The ascitic type is characterized by rapid accumulation of fluid, with accompanying malaise and debility. As the abdomen distends and the diaphragm is pushed upward respiration becomes more difficult and rapid. A certain protrusion of the umbilicus also characterizes many of these cases. Their course is not so febrile, but it may be possible, especially in the early stages, to make out some enlargement of mesenteric nodes, or involvement of the viscera, which will aid in diagnosis. It is most common in children, but it may be met with at any age. In general such a collection of fluid, which cannot be accounted for by recognizable disease of the heart, liver, or kidneys may be suspected to be tuberculous.

Treatment.

—Treatment of tuberculous peritonitis should be surgical when possible. This statement is based partly upon the fact that it is so commonly a secondary condition. Such treatment will depend, in large measure, upon the extent to which it may be possible to remove any exciting foci of the disease; but experience shows that even this is not always necessary to bring about a cure, as in those cases of the ascitic type where it is desirable only to wash out the abdominal cavity and close it again, this simple procedure seeming to suffice.

It is the cases of the ascitic type which seem most benefited by incision and irrigation, usually without drainage, and it is these which are perhaps as hopeless as any under non-operative treatment. It was Van de Warker, of Syracuse, who, in 1883, first recognized the value of simple irrigation in these cases, and while at present we find it impossible to explain the benefit which so often and so rapidly accrues, the measure is universally recognized as that offering the most hope. This, like every other surgical procedure, should be practised early rather than late, preferably so soon as diagnosis is made, or, when this is difficult, it should be made a part of an exploratory operation intended partly for diagnostic purposes. The measure itself is simple. A small opening in the middle line, between the pubis and the umbilicus, permits free escape of all contained fluid, which should be facilitated by changing the position of the patient, thus preventing plugging of the opening by presenting bowel.
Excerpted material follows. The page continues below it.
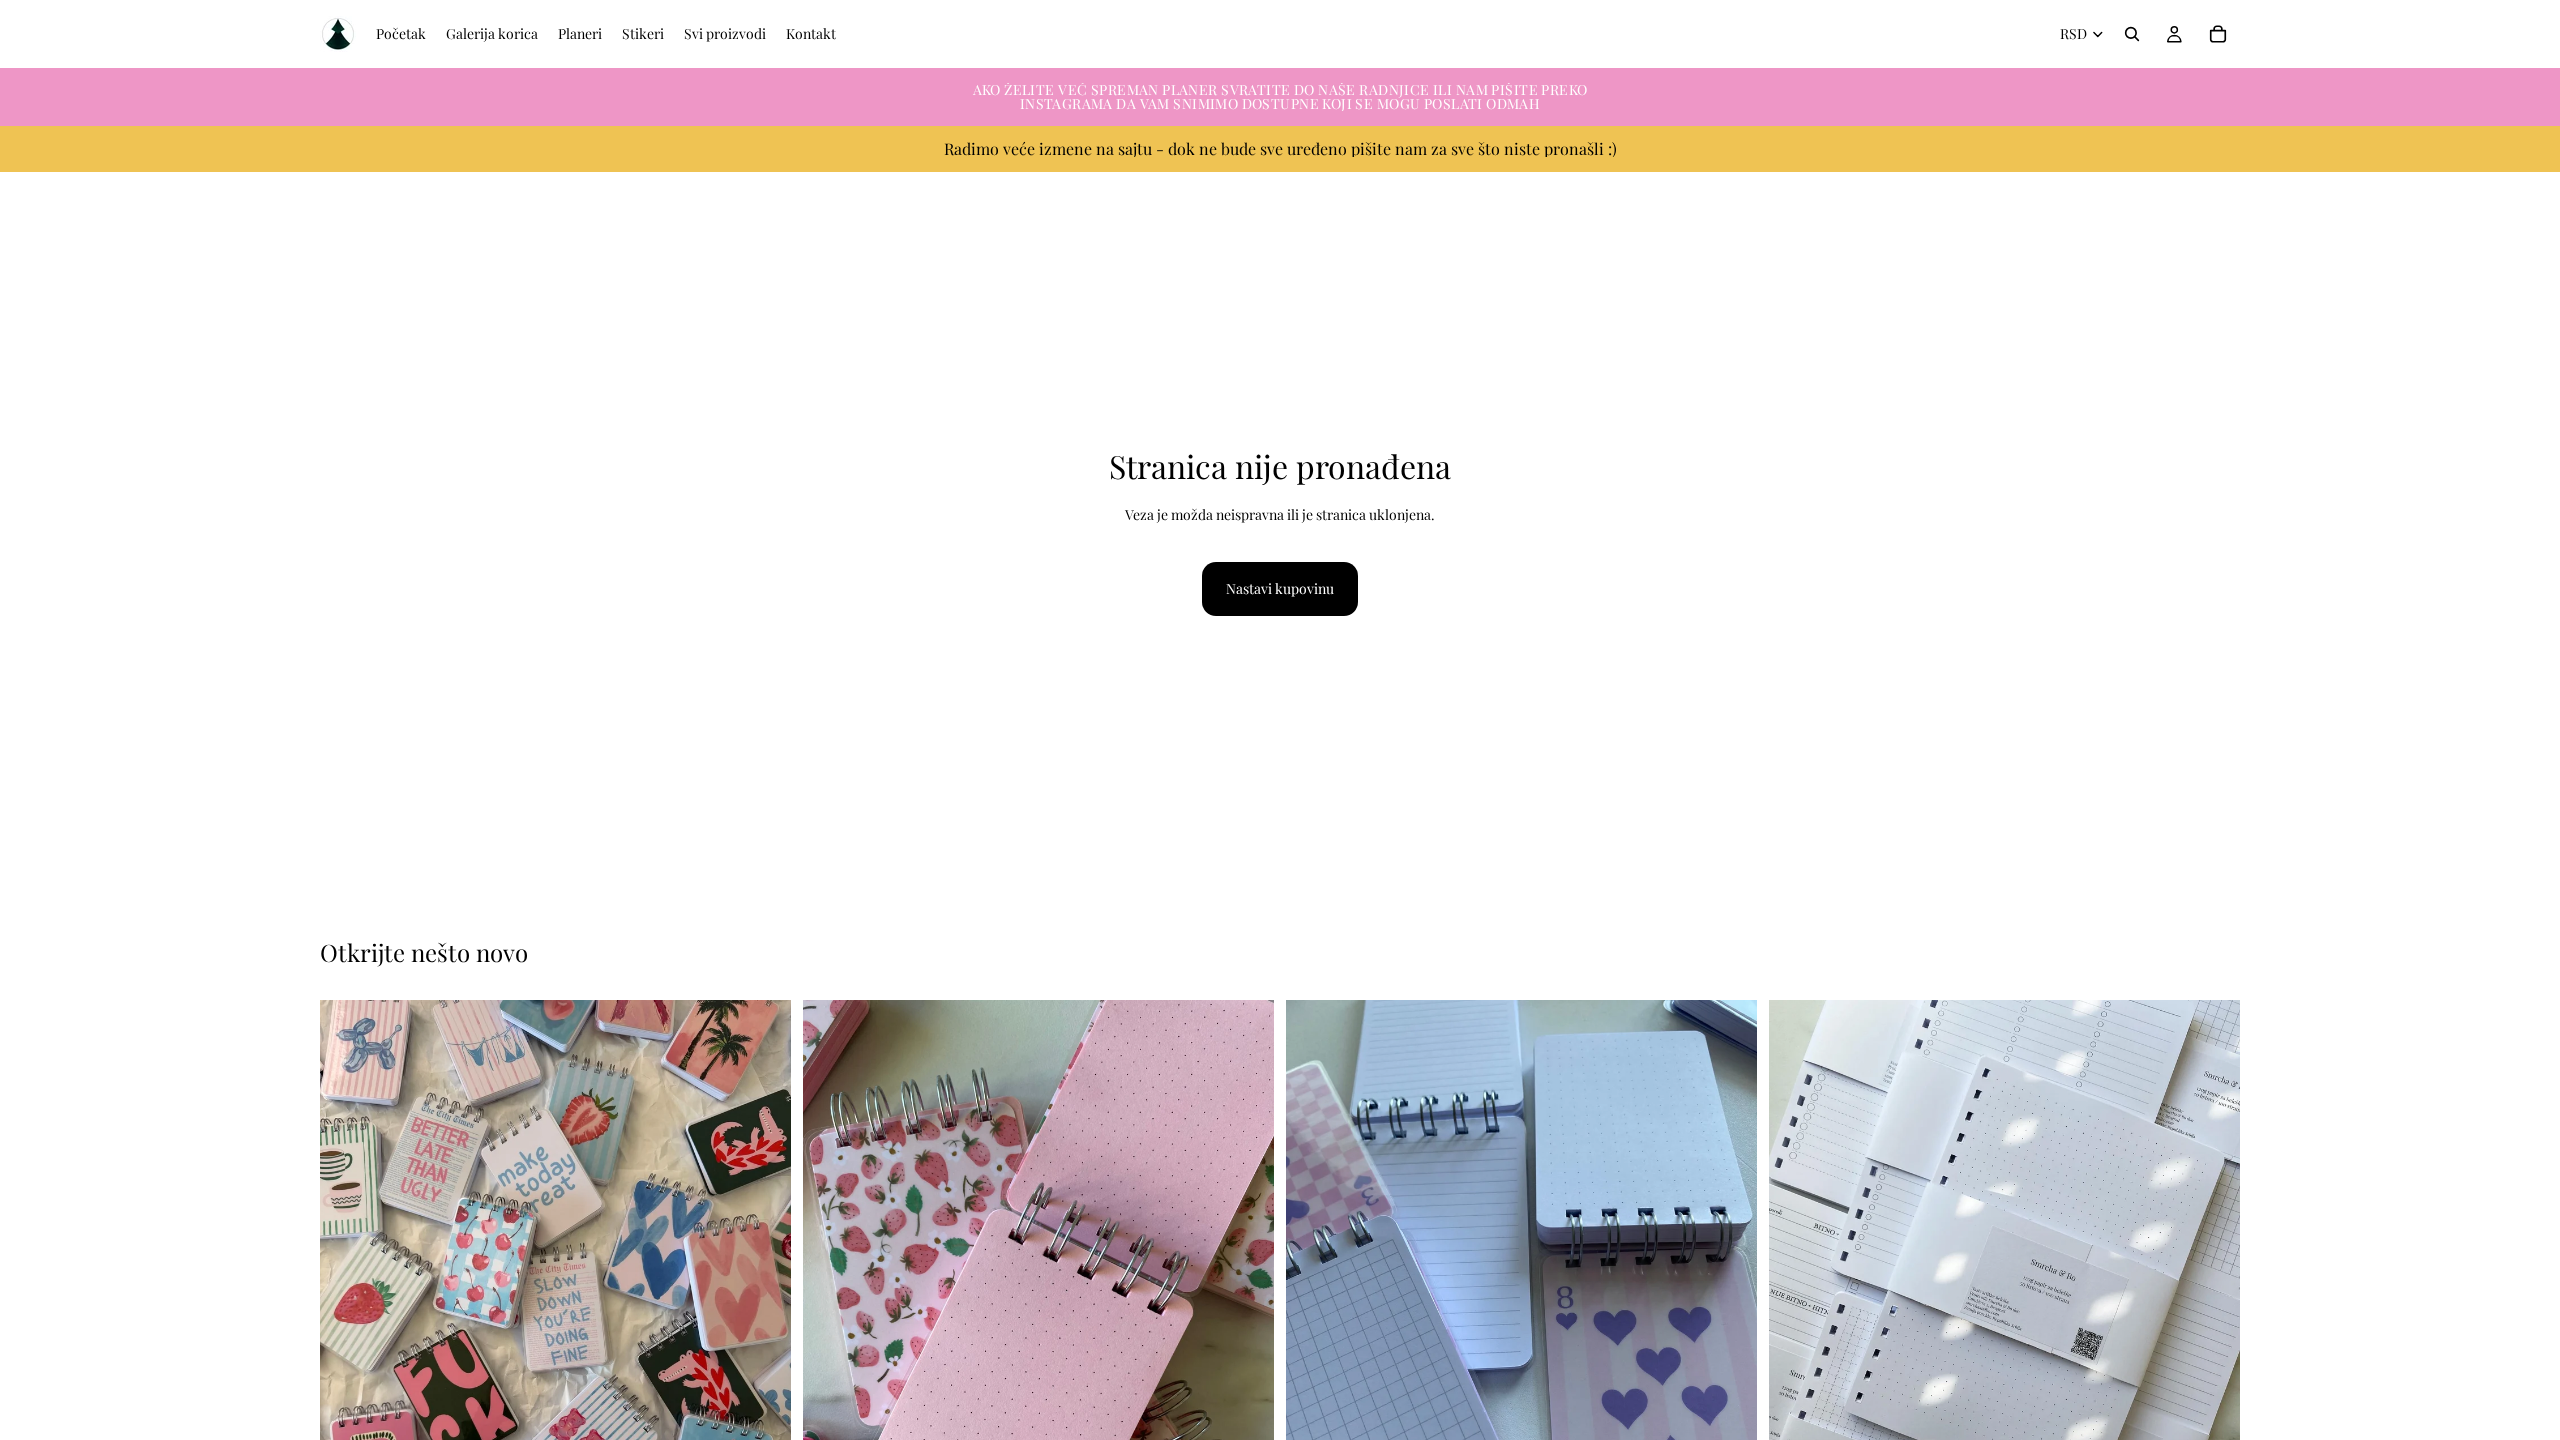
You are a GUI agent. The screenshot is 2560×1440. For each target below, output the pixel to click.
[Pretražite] (2132, 34)
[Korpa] (2218, 34)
Every drop which can escape having been removed, the abdomen is then flushed repeatedly with either warm saline solution or a plain watery solution of acetozone, 1 to 1000, or silver lactate or citrate, in the same proportion or a little stronger. My own preference has always been for the latter, and with a silver solution I have obtained a large degree of success. There is no objection to leaving a small amount of either of these fluids in the abdominal cavity—i. e., no more than an ordinary effort to empty it before closing the wound. An incision one inch long, made for this purpose, will serve nearly every indication. Through it the parietal peritoneum, as well as that covering numerous loops of intestine, can be inspected, and through it also a finger may be inserted for exploratory purposes, for the detection of mesenteric nodular disease or of any other focus. Should any serious local condition be revealed which might be benefited by radical measures, this would be the time to practise them.

Before closing the wound margins it would be well to thoroughly disinfect them, for over them has flowed infected fluid, and we sometimes see tuberculous foci develop at this point. This fact explains also the disadvantage obtaining in these cases of making drainage openings. They serve their purpose admirably for a short time, but, becoming thus infected, lead to the establishment of tuberculous fistulas and sinuses, which may call for subsequent operation. Fecal fistula may even be a more remote consequence. As the peritoneum is approached it will be found more or less altered, and there may even be observed bowel or omentum adherent behind it; therefore caution must be observed.

A final caution should also be given in order that we may avoid mistaking that form of ascites which is frequently seen in connection with cancer of the abdominal viscera extended to the peritoneum, and particularly that form spoken of as miliary carcinosis or miliary sarcomatosis, for a tuberculous collection. While surgeons are occasionally deceived, one will usually find much in the history of the case, and in the results of local examination, which may save making this error, if it be so regarded; but, in effect, the opening and the evacuation will give relief, even though this character of the disease makes it less amenable to help from any such source.

CHAPTER XLVII.
INJURIES AND SURGICAL DISEASES OF THE STOMACH.

CONGENITAL MALFORMATIONS OF THE STOMACH.

These malformations are quite rare, at least those raising the question of possible surgical remedy. Transposition does not require relief, nor does a stomach abnormally small allow it. More or less stenosis of the pylorus as a congenital defect has been observed, but it is extremely rare. Along with it is often associated a certain hypertrophy of the stomach muscle. Hour-glass deformity may be of congenital or acquired origin. The latter two conditions permit of easy surgical remedy. Pyloric stenosis may be atoned for by gastro-enterostomy or treated directly by a plastic operation, while the hour-glass stomach permits of an anastomotic rearrangement, either of its dilated portions with each other or with the bowel below.

The acquired malformations are connected with the consequences of ulceration and stricture. They include more or less complete stenosis, either cicatricial or malignant, various forms and types of gastroptosis and gastric dilatation, in which sometimes enormous degrees of distention are produced, with disturbed or practically destroyed stomach digestion. These cases will be considered by themselves a little later, along with their surgical relief.